Bien sûr, je ne suis ni naïf ni ignorant de la face cachée de cette culture.
Cette pression et ce contrôle social qui limitent l'expression de la liberté
et de la personnalité de chacun ("il faut enfoncer le clou qui dépasse")
génèrent des dérives et des effets pervers: persécutions et suicides dans les
écoles, jeunes hikikomori qui restent cloîtrés chez eux, harcèlement
moral dans les entreprises, lorsqu'elle existe, vie de famille en peau de chagrin (longues
journées, peu de congés)... Quant à la criminalité, elle existe aussi mais sous
le forme souterraine du grand banditisme mafieux (avec les yakusa). Dans
l'immense "ruche" qu'est la société nippone, il s'avère que les "abeilles"

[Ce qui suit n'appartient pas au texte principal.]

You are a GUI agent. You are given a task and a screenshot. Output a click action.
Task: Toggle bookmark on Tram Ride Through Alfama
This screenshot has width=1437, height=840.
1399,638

souffrent psychologiquement d'un vide mêlant solitude, timidité et peur
d'importuner les autres, même quand il s'agit de proches...

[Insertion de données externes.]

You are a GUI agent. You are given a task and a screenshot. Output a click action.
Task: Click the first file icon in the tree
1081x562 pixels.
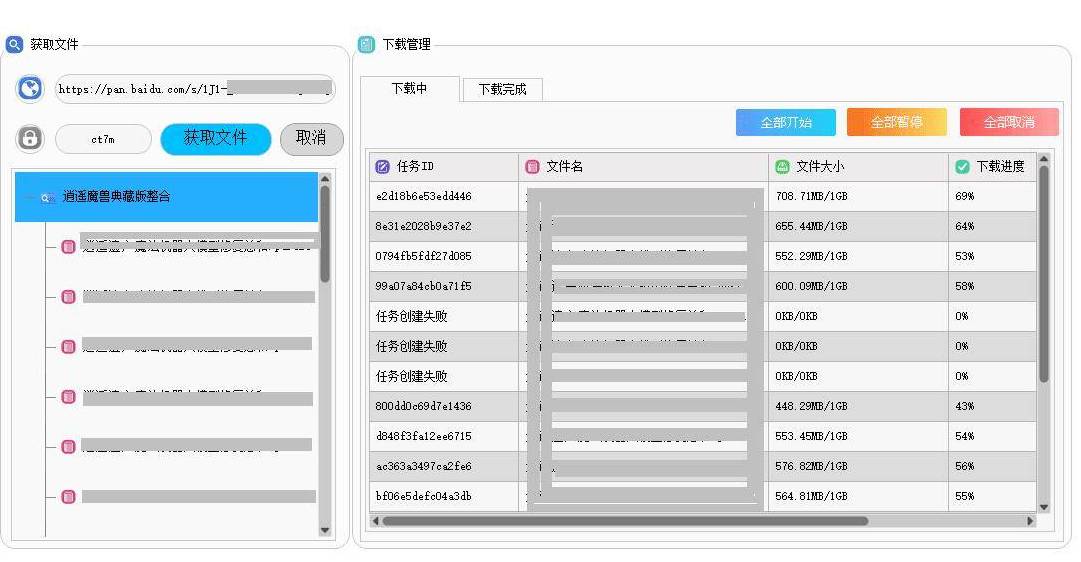pyautogui.click(x=68, y=246)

Si toute civilisation comporte une part de schizophrénie, on voit
qu'elle est loin d'être négligeable au Japon. La rue exprime une part de ces
contradictions avec la présence de ces jeunes lolitas excentriques qui amusent
les touristes et laissent les Japonais de marbre. Le rapport au corps des
autres est également étrange, empreint d'une certaine forme de contradiction.
On n'embrasse pas ses parents, on se salue mais on ne se serre pas la main, les
amoureux ne se tiennent même pas par la main mais on prend son bain
avec des inconnus dans les onsen... L'urbanisme de la
reconstruction d'après-guerre semble lui aussi empreint d'un farouche
individualisme peu soucieux d'harmonie d'ensemble.
RAFFINEMENT
L'assimilation, l'appropriation des éléments de
culture chinoise a été poussée à l'extrême.
Les Japonais ont le plus
souvent poussé leur art vers le dépouillement et le raffinement. Un exemple est
celui des jardins zen. Le zen est la branche de bouddhisme
mahāyāna qui insiste sur la méditation, arrivée en Chine vers le VIe siècle
puis transmise au Japon au XIIIe siècle que le moine Dōgen).

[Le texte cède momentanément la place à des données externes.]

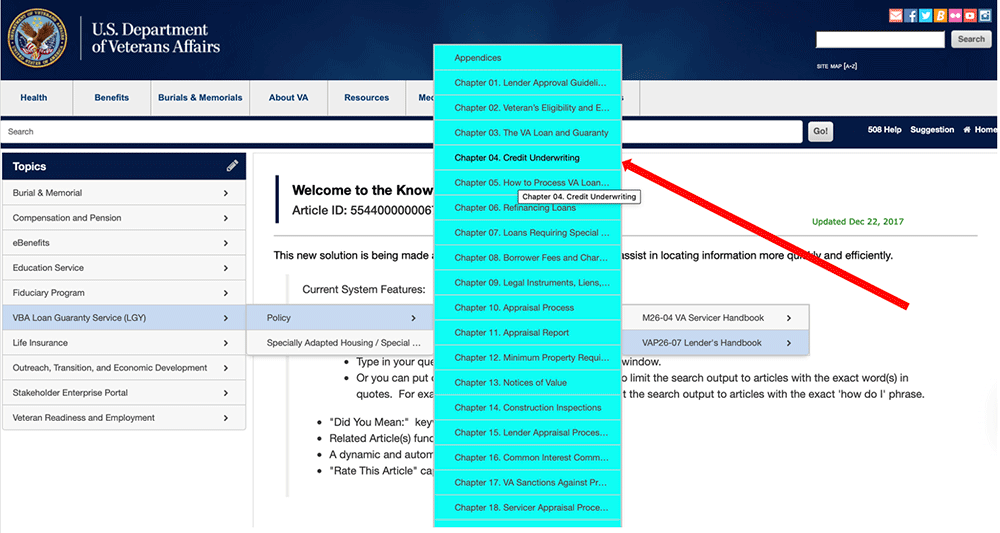Click the 508 Help link
This screenshot has height=533, width=1000.
point(885,130)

Ce goût pour le dépouillement se retrouve dans le domaine de
l'expression écrite, bien avant notre tweet minimaliste de 140
caractères, les Japonais ont inventé l'
haïku
. Le mot résulte de la contraction des mots Haikai (qui signifie
"amusement") et de Hokku (qui signifie "court"). Il dérive de la poésie
sous forme tanka, apparue au VIIIe siècle qui comprenait deux strophes,
l'une de 14 more (syllabes ou pieds si l'on transpose la notion dans
notre langue) et l'autre de 17. L'haïku créé par Basho au XVIIe siècle
correspond à cette dernière et se décompose en un tercet de 5, 7 et 5 pieds. Il
doit exprimer l'évanescence des choses et, dans le strict respect de la forme,
il doit donner une notion de saison et comporter une césure.
古池や
| furuike ya (5) | Un vieil étang et
|
蛙飛込む
| kawazu tobikomu (7)
| Une grenouille qui plonge,
| 水の音
| mizu no oto (5)
| Le bruit de l'eau.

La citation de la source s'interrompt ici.